- Exercise aim -
Nothing but the lines below from the one holding "This screenshot has width=1525, height=784." up to and including the one holding "of the time" should be copied, exactly and without pictures.

--- Data for this task ---

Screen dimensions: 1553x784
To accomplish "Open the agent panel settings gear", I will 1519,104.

---
--- Data for this task ---

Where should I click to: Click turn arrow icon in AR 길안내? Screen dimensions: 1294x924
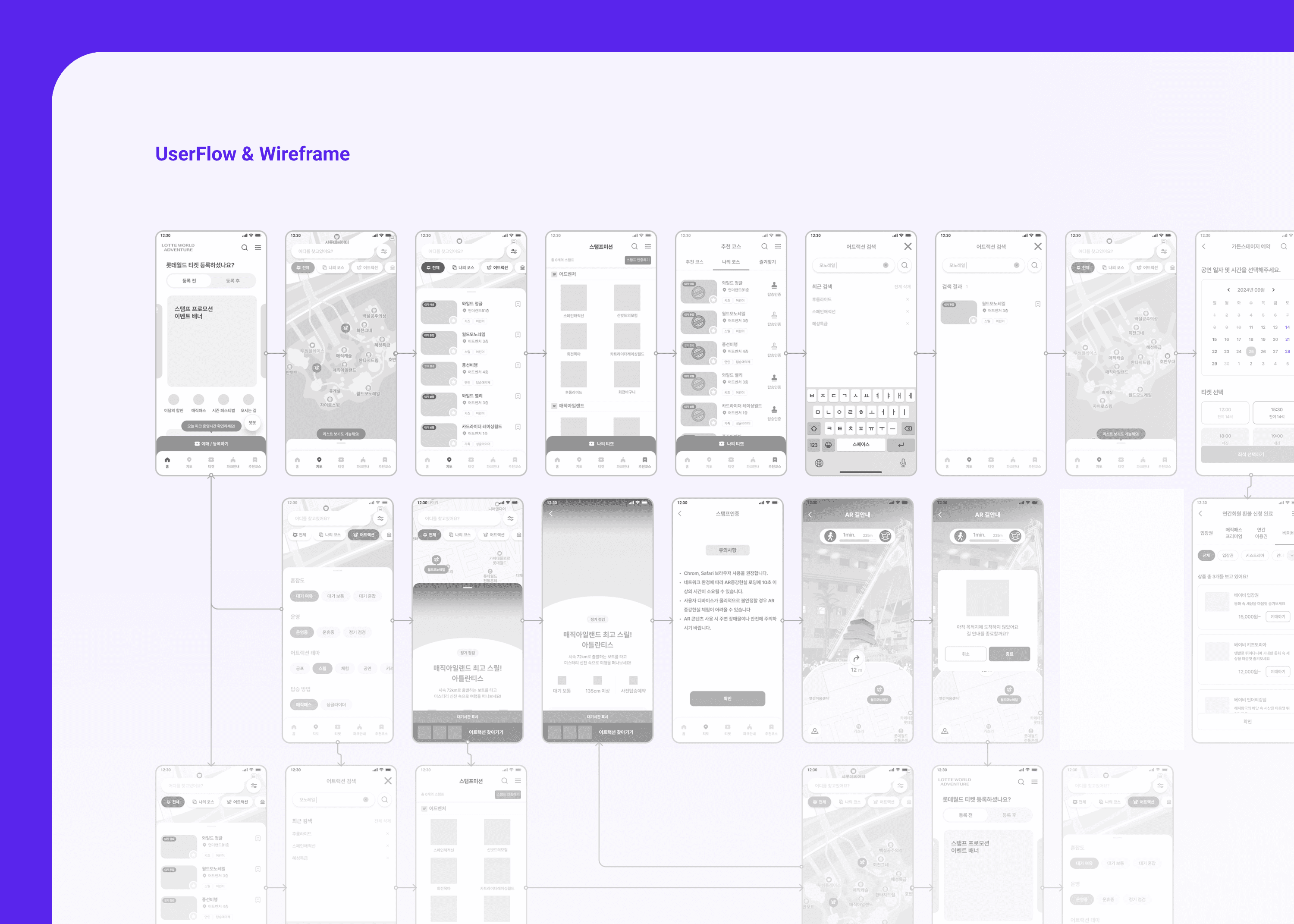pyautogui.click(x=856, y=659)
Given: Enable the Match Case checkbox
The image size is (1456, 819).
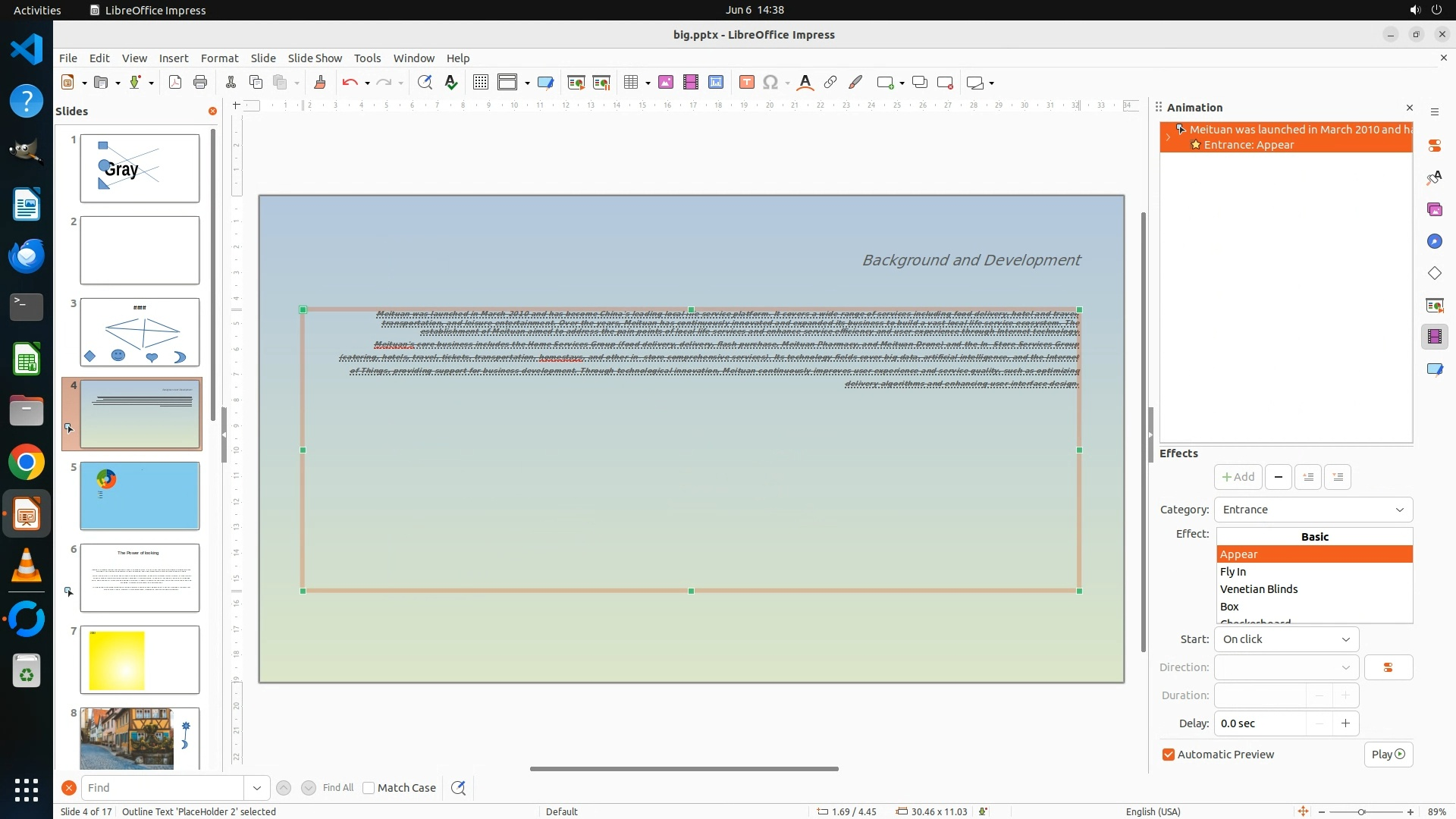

---
--- Data for this task ---

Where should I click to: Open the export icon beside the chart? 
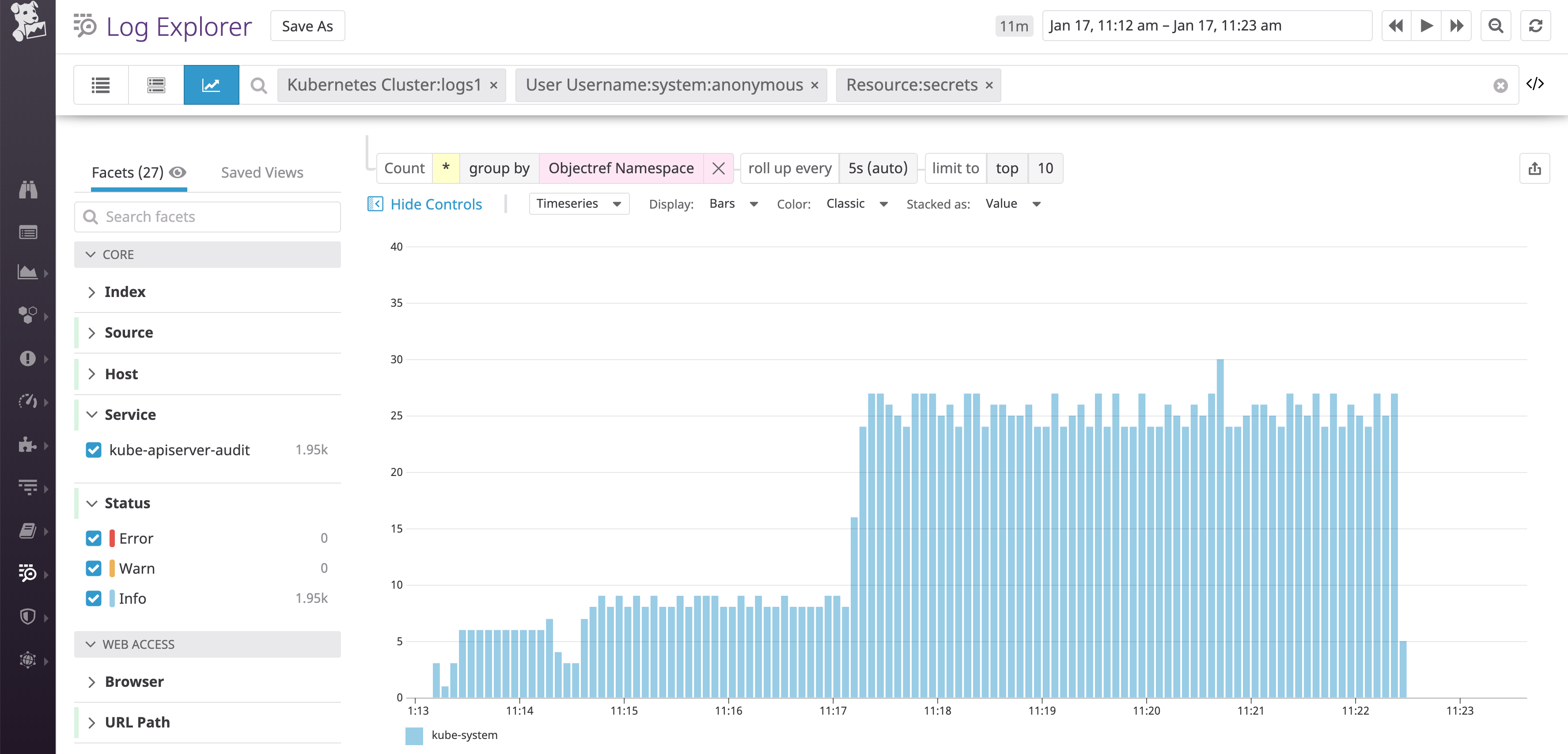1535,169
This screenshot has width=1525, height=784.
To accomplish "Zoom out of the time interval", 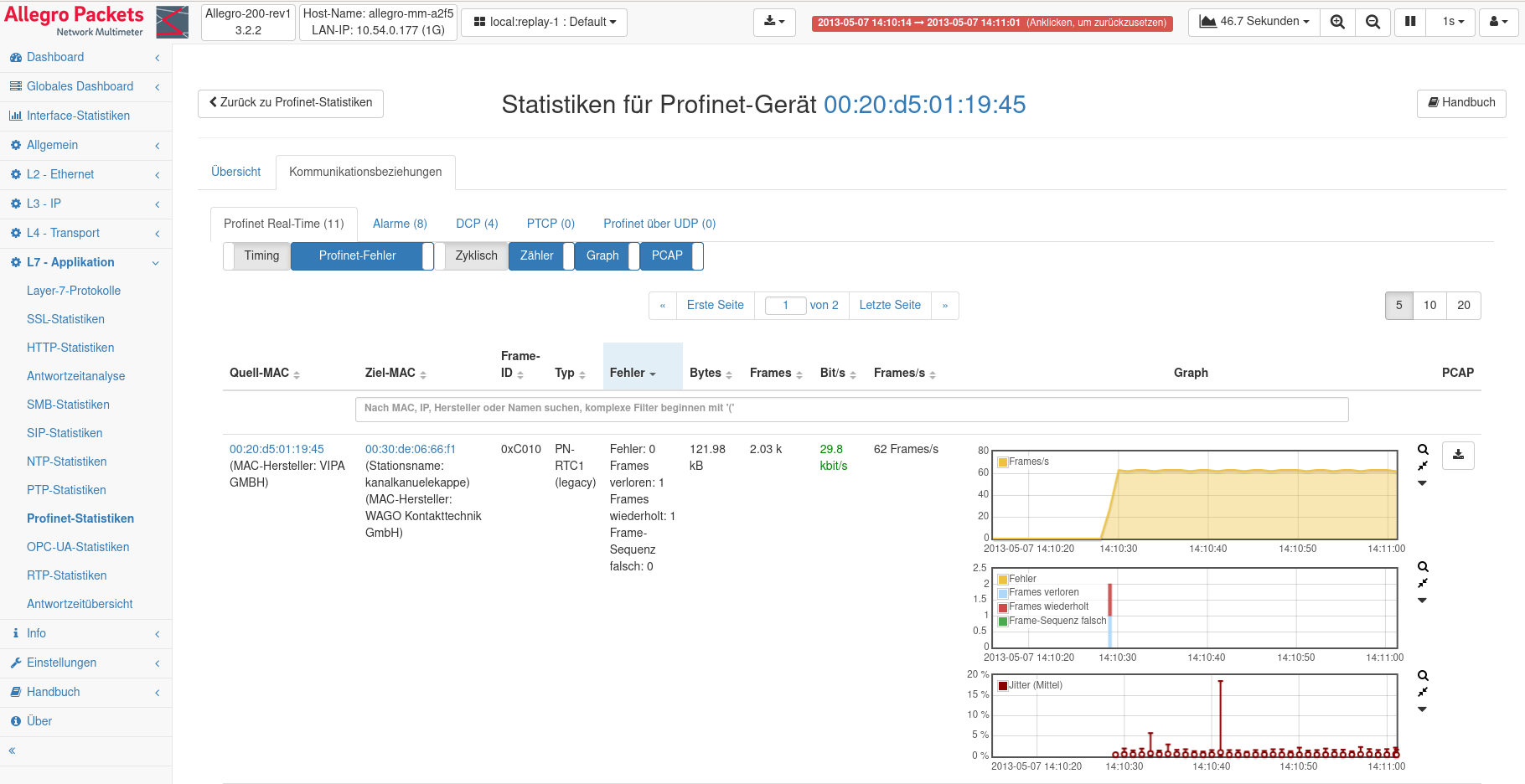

---

- Response below -
This screenshot has width=1525, height=784.
To accomplish "Zoom out of the time interval", 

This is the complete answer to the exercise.